Please copy every one of the following records word for word, in the same order.

*** Data for this task ***

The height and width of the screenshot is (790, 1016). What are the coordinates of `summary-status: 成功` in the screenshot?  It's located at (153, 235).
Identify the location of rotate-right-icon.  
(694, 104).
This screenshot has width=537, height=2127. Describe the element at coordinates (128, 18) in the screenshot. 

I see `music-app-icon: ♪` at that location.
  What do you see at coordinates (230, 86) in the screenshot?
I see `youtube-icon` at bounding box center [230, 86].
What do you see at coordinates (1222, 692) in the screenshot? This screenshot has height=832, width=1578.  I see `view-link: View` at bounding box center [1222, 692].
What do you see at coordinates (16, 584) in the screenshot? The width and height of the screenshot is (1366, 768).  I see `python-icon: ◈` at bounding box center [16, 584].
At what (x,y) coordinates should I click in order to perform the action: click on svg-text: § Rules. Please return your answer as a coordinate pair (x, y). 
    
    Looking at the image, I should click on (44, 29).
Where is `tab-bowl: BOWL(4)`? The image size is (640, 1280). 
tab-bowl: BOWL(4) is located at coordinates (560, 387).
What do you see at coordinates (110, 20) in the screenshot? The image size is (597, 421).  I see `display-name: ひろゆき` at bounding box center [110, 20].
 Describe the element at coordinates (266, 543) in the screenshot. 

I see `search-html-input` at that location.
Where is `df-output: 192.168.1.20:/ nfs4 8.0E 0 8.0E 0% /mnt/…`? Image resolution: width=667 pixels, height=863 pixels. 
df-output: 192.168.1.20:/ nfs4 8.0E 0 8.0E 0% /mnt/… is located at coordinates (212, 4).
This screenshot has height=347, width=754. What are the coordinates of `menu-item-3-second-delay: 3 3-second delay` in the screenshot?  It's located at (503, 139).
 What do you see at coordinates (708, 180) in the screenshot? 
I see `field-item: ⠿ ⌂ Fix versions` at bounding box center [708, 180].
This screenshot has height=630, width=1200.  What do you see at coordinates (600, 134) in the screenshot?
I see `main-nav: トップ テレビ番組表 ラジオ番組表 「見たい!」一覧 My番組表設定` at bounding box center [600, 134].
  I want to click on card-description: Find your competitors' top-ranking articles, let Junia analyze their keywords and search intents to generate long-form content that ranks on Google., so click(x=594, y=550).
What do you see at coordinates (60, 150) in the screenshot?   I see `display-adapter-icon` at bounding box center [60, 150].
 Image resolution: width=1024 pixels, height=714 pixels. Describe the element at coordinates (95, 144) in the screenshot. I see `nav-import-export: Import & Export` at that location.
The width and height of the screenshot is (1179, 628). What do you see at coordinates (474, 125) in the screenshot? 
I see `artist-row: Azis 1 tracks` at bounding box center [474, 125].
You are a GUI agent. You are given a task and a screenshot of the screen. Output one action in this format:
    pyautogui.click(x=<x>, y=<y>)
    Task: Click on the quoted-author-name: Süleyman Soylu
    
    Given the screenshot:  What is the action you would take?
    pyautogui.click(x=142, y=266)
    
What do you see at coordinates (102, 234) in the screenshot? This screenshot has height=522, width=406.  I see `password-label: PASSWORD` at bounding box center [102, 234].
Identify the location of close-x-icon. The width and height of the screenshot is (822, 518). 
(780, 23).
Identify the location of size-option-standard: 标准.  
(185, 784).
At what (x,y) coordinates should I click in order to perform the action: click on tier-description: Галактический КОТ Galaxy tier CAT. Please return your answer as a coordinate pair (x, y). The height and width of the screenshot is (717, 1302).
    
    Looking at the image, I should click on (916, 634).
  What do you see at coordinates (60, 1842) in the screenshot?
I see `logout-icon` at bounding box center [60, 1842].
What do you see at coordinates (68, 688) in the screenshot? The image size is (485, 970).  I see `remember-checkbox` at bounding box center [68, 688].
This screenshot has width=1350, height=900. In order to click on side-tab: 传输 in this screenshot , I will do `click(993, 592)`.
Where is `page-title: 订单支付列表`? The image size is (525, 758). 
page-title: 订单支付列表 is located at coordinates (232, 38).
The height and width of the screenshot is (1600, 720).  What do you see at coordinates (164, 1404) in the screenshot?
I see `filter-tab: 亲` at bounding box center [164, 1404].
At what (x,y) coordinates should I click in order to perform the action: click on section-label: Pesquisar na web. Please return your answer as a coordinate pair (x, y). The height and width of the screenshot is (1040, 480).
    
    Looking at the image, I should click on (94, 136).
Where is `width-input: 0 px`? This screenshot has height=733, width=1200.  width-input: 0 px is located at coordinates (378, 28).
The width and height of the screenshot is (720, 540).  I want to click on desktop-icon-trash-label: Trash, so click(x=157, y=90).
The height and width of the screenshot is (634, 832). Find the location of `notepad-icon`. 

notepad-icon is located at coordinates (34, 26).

*** End of Data for this task ***

**Solution to this task**:
The height and width of the screenshot is (790, 1016). What are the coordinates of `summary-status: 成功` in the screenshot?  It's located at (153, 235).
Identify the location of rotate-right-icon.  
(694, 104).
This screenshot has width=537, height=2127. Describe the element at coordinates (128, 18) in the screenshot. 

I see `music-app-icon: ♪` at that location.
  What do you see at coordinates (230, 86) in the screenshot?
I see `youtube-icon` at bounding box center [230, 86].
What do you see at coordinates (1222, 692) in the screenshot? This screenshot has height=832, width=1578.  I see `view-link: View` at bounding box center [1222, 692].
What do you see at coordinates (16, 584) in the screenshot? The width and height of the screenshot is (1366, 768).  I see `python-icon: ◈` at bounding box center [16, 584].
At what (x,y) coordinates should I click in order to perform the action: click on svg-text: § Rules. Please return your answer as a coordinate pair (x, y). 
    
    Looking at the image, I should click on (44, 29).
Where is `tab-bowl: BOWL(4)`? The image size is (640, 1280). 
tab-bowl: BOWL(4) is located at coordinates (560, 387).
What do you see at coordinates (110, 20) in the screenshot? The image size is (597, 421).  I see `display-name: ひろゆき` at bounding box center [110, 20].
 Describe the element at coordinates (266, 543) in the screenshot. 

I see `search-html-input` at that location.
Where is `df-output: 192.168.1.20:/ nfs4 8.0E 0 8.0E 0% /mnt/…`? Image resolution: width=667 pixels, height=863 pixels. 
df-output: 192.168.1.20:/ nfs4 8.0E 0 8.0E 0% /mnt/… is located at coordinates (212, 4).
This screenshot has height=347, width=754. What are the coordinates of `menu-item-3-second-delay: 3 3-second delay` in the screenshot?  It's located at (503, 139).
 What do you see at coordinates (708, 180) in the screenshot? 
I see `field-item: ⠿ ⌂ Fix versions` at bounding box center [708, 180].
This screenshot has height=630, width=1200.  What do you see at coordinates (600, 134) in the screenshot?
I see `main-nav: トップ テレビ番組表 ラジオ番組表 「見たい!」一覧 My番組表設定` at bounding box center [600, 134].
  I want to click on card-description: Find your competitors' top-ranking articles, let Junia analyze their keywords and search intents to generate long-form content that ranks on Google., so click(x=594, y=550).
What do you see at coordinates (60, 150) in the screenshot?   I see `display-adapter-icon` at bounding box center [60, 150].
 Image resolution: width=1024 pixels, height=714 pixels. Describe the element at coordinates (95, 144) in the screenshot. I see `nav-import-export: Import & Export` at that location.
The width and height of the screenshot is (1179, 628). What do you see at coordinates (474, 125) in the screenshot? 
I see `artist-row: Azis 1 tracks` at bounding box center [474, 125].
You are a GUI agent. You are given a task and a screenshot of the screen. Output one action in this format:
    pyautogui.click(x=<x>, y=<y>)
    Task: Click on the quoted-author-name: Süleyman Soylu
    
    Given the screenshot:  What is the action you would take?
    pyautogui.click(x=142, y=266)
    
What do you see at coordinates (102, 234) in the screenshot? This screenshot has height=522, width=406.  I see `password-label: PASSWORD` at bounding box center [102, 234].
Identify the location of close-x-icon. The width and height of the screenshot is (822, 518). 
(780, 23).
Identify the location of size-option-standard: 标准.  
(185, 784).
At what (x,y) coordinates should I click in order to perform the action: click on tier-description: Галактический КОТ Galaxy tier CAT. Please return your answer as a coordinate pair (x, y). The height and width of the screenshot is (717, 1302).
    
    Looking at the image, I should click on (916, 634).
  What do you see at coordinates (60, 1842) in the screenshot?
I see `logout-icon` at bounding box center [60, 1842].
What do you see at coordinates (68, 688) in the screenshot? The image size is (485, 970).  I see `remember-checkbox` at bounding box center [68, 688].
This screenshot has width=1350, height=900. In order to click on side-tab: 传输 in this screenshot , I will do `click(993, 592)`.
Where is `page-title: 订单支付列表`? The image size is (525, 758). 
page-title: 订单支付列表 is located at coordinates (232, 38).
The height and width of the screenshot is (1600, 720).  What do you see at coordinates (164, 1404) in the screenshot?
I see `filter-tab: 亲` at bounding box center [164, 1404].
At what (x,y) coordinates should I click in order to perform the action: click on section-label: Pesquisar na web. Please return your answer as a coordinate pair (x, y). The height and width of the screenshot is (1040, 480).
    
    Looking at the image, I should click on (94, 136).
Where is `width-input: 0 px`? This screenshot has height=733, width=1200.  width-input: 0 px is located at coordinates (378, 28).
The width and height of the screenshot is (720, 540).  I want to click on desktop-icon-trash-label: Trash, so click(x=157, y=90).
The height and width of the screenshot is (634, 832). Find the location of `notepad-icon`. 

notepad-icon is located at coordinates (34, 26).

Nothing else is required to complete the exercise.